Anal itching, also known as pruritus ani, is not a disease, but a symptom related to skin or internal medical issues. Moisture, pressure and sitting can increase the intensity of the itching.
Treatment involves reducing inflammation and allowing the skin to heal. “Avoid rubbing, scratching and obsessive cleansing because that can affect healing,” says Dr. Hadley.
Anal disorders, including hemorrhoids, abscesses, fissures and fistulas, can cause itching, pain and other discomfort.
Bacterial, fungal and parasitical infections and sexually transmitted infections (STIs), including gonorrhea and anal herpes, can result in anal itching. Anal warts from human papillomavirus (HPV) – the most common STI – are also culprits.
Personal habits, such as what we eat and wear, how we clean ourselves and products we use, can irritate the skin around the anus. Excessive washing, prolonged exposure to moisture from loose stools, perspiration or wearing tight clothes can exacerbate the condition.
Certain foods also can cause irritation when stool is passed, including spicy foods.
Scratching can irritate the skin and make itching worse. For relief, apply a moist, room-temperature compress to the area. Keep your nails short and wear cotton gloves while sleeping to help prevent nail scratching.
Any small amount of stool left behind can cause itching and burning. So, clean properly after a bowel movement. Cleaning and wiping should always be gentle.
When wiping, use moistened wipes or toilet paper moistened with water to prevent stool staying on the anal skin.
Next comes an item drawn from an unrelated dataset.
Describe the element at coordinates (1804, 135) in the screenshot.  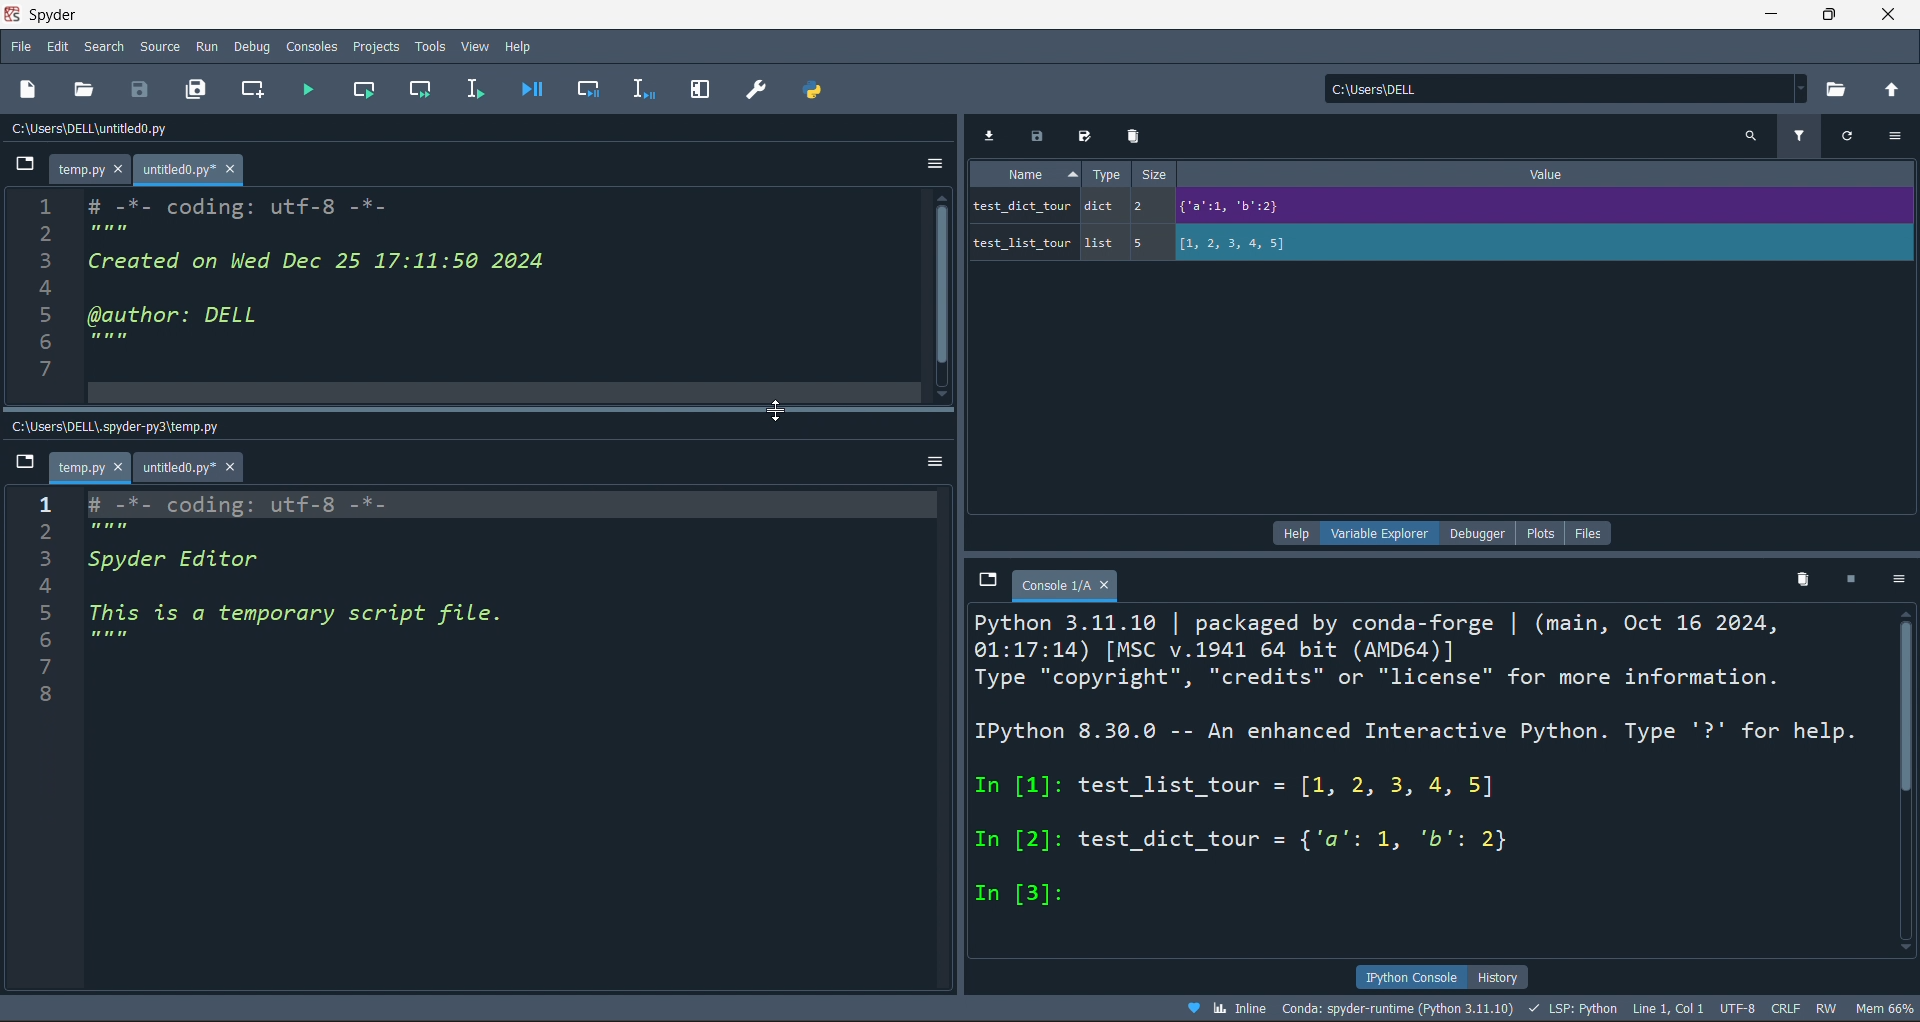
I see `filter variables` at that location.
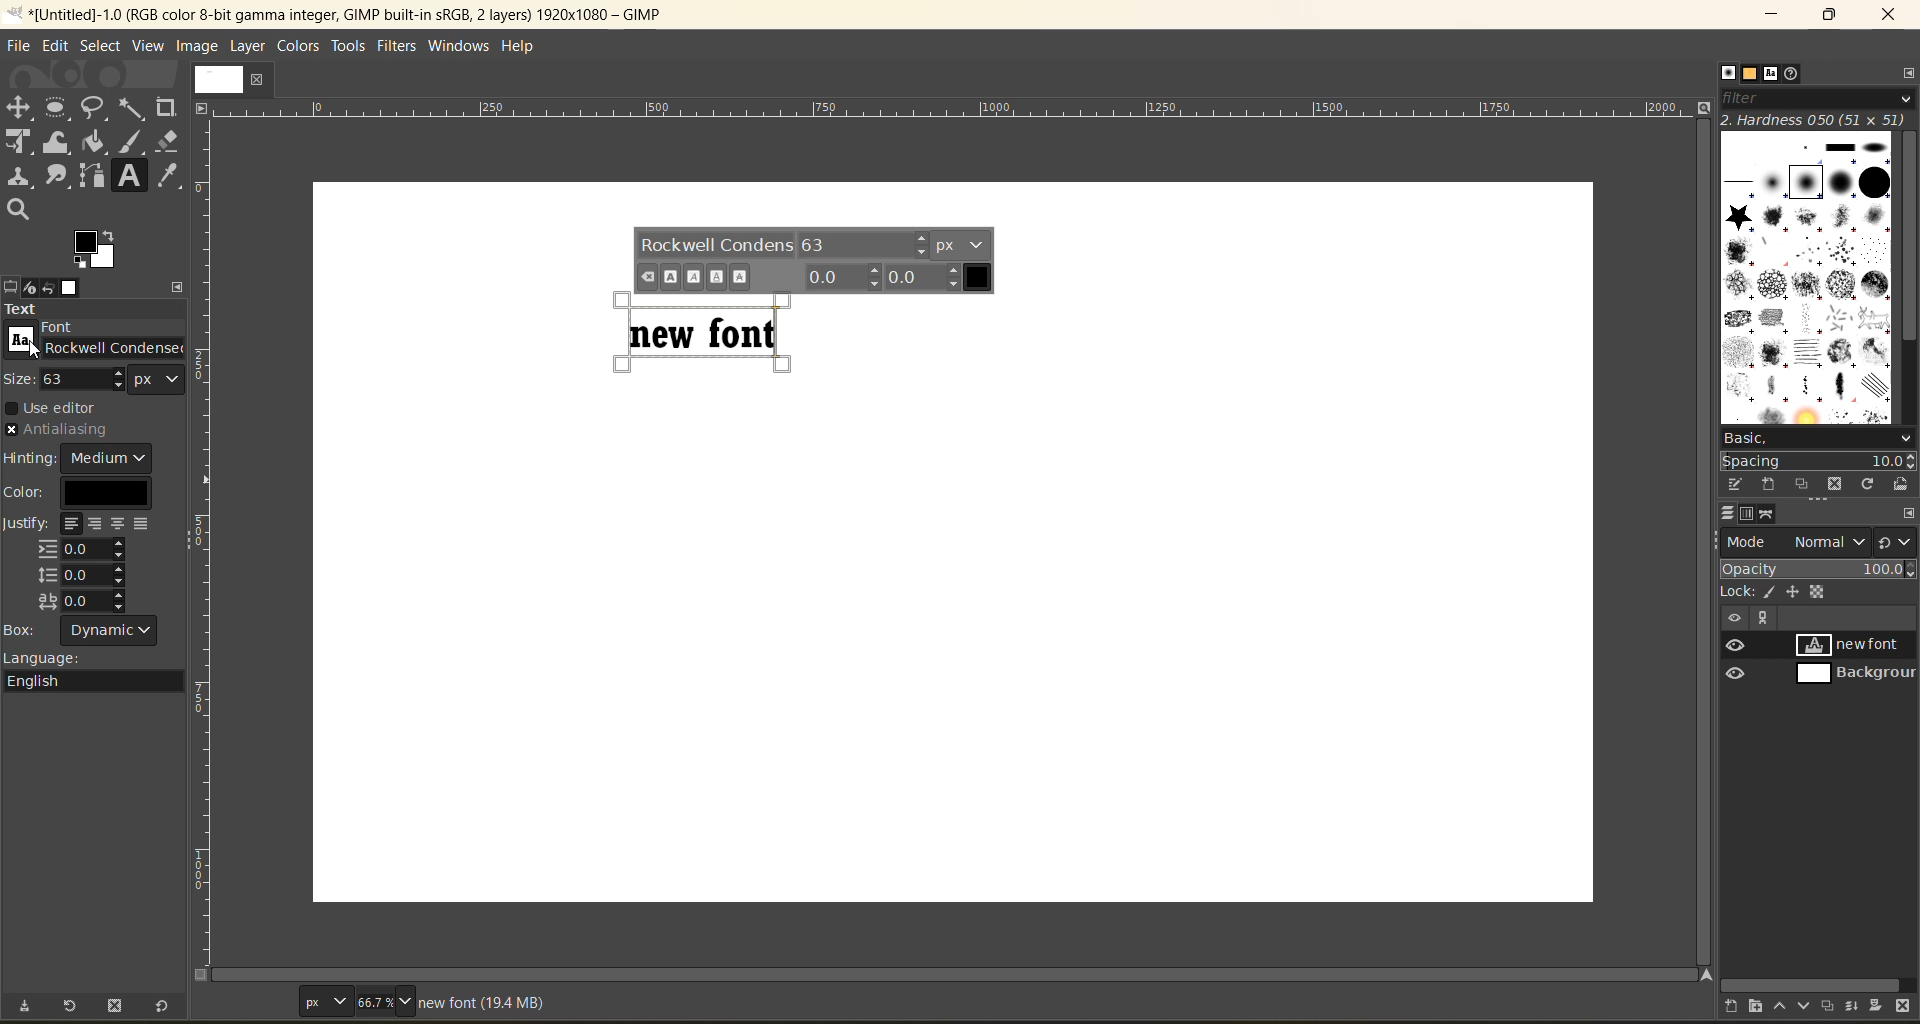  What do you see at coordinates (1768, 486) in the screenshot?
I see `create a new brush` at bounding box center [1768, 486].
When washing, clean the area around the anus with plain water or mild soap and a soft washcloth. Pat dry.
Avoid foods and drinks that can irritate the skin around the anus, including coffee, cola, alcohol, citrus fruits, chocolate, spicy foods and tomatoes.
Certain chemicals in foods and medications can cause irritation or allergic reactions. Certain antibiotics, for example, can trigger anal itch.
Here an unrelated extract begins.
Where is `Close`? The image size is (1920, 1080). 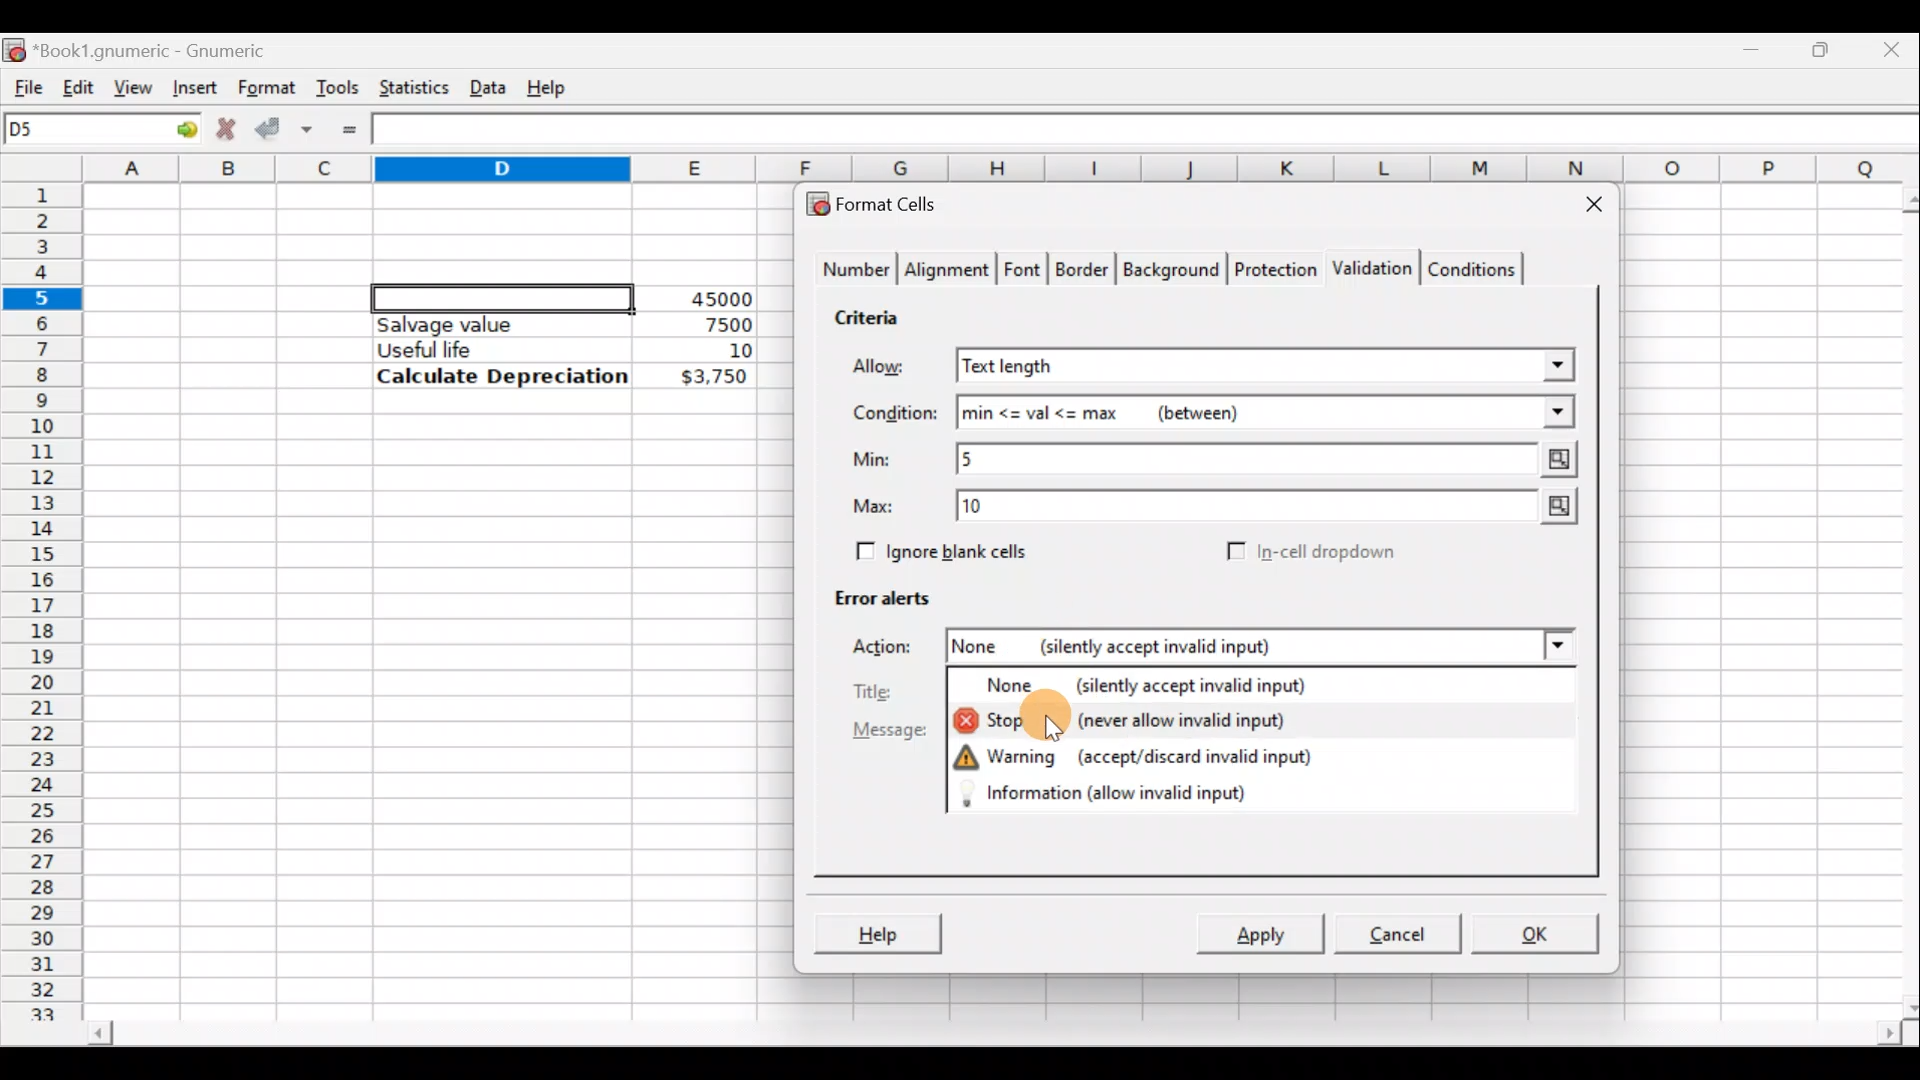
Close is located at coordinates (1585, 208).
Avoid using toilet paper with dyes and perfumes. It’s better to buy soft toilet paper.
Tight underwear or any other tight-fitting clothing that can trap moisture. It’s better to wear well-fitting cotton underwear that can help keep the area dry.
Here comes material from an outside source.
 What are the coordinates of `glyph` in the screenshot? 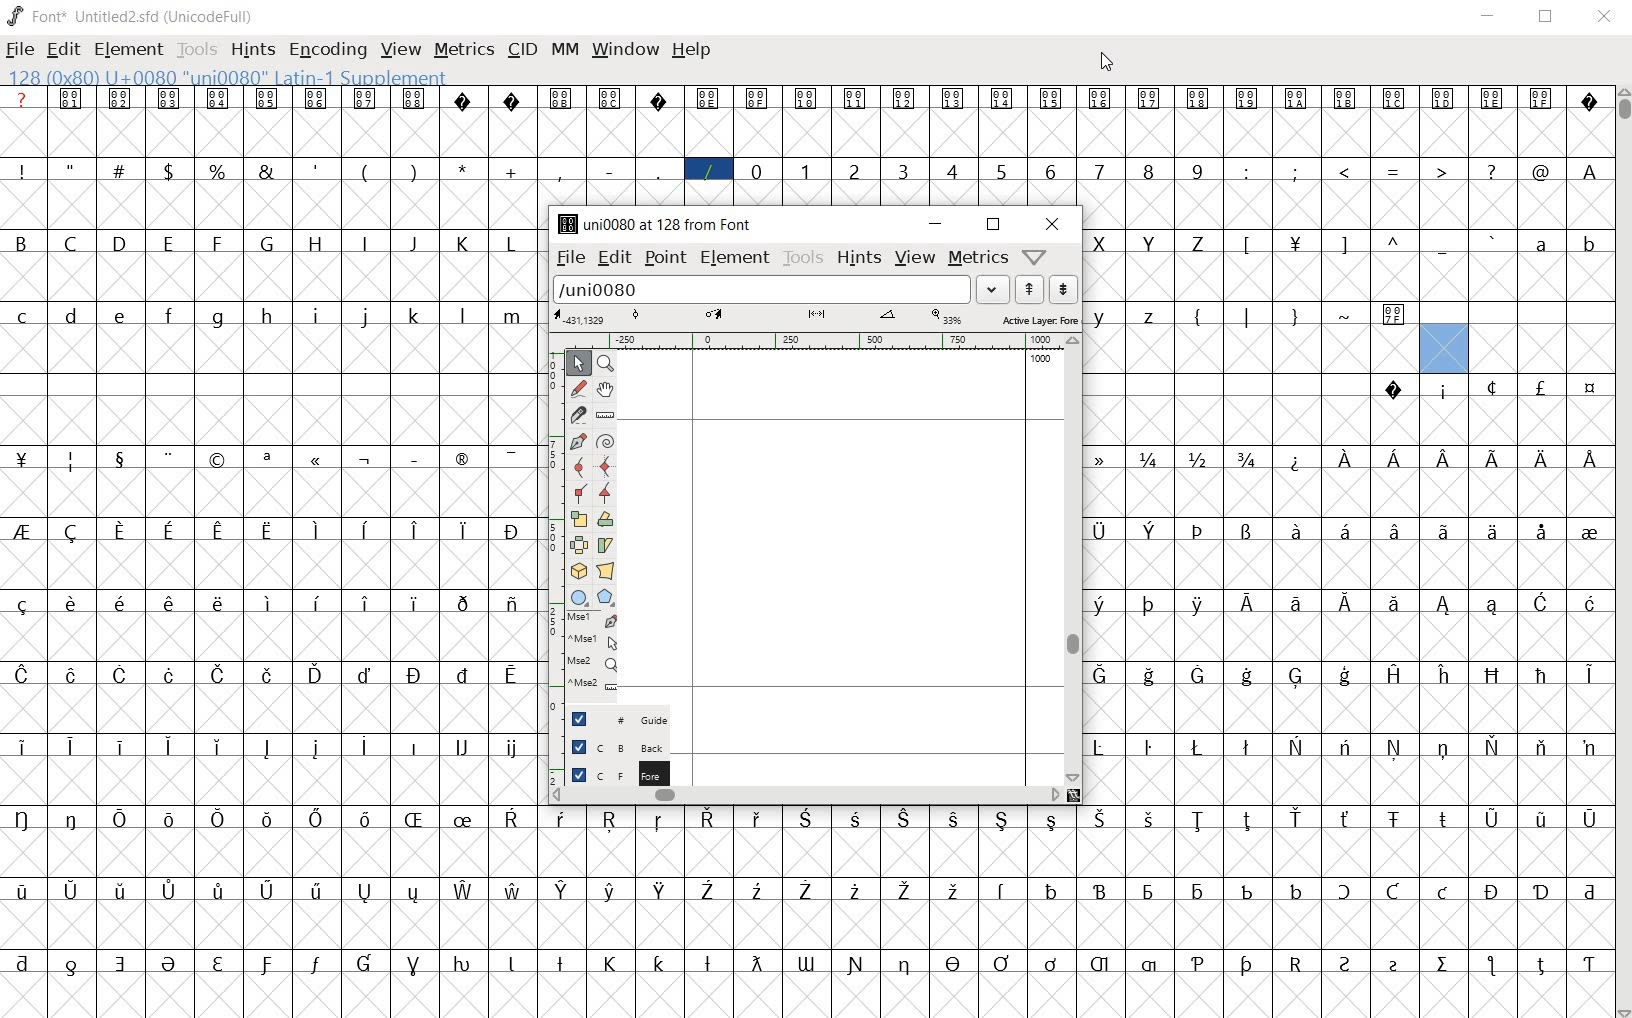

Add more fluids and fiber – which can be found in fruits and vegetables – to your diet to help maintain regular, firm bowel movements.
Fiber supplements such as psyllium (Metamucil) and methylcellulose (Citrucel) also may help.
Protect the affected skin from moisture by applying a zinc oxide ointment, such as Desitin and Balmex, or petroleum jelly, such as Vaseline. If needed, apply hydrocortisone cream, such as Cortaid or Preparation H anti-itch, to relieve symptoms.
Make an appointment with your doctor if you experience bleeding from the rectum or if your itching is getting worse even after self-care treatments.
Be ready to discuss your symptoms and medical history, including medications you may be taking, frequency of bowel movements and personal care habits.
You may also need a physical exam, which may include digital and visual rectum exams. In some cases, your doctor may recommend laboratory tests to check for an infection or diseases.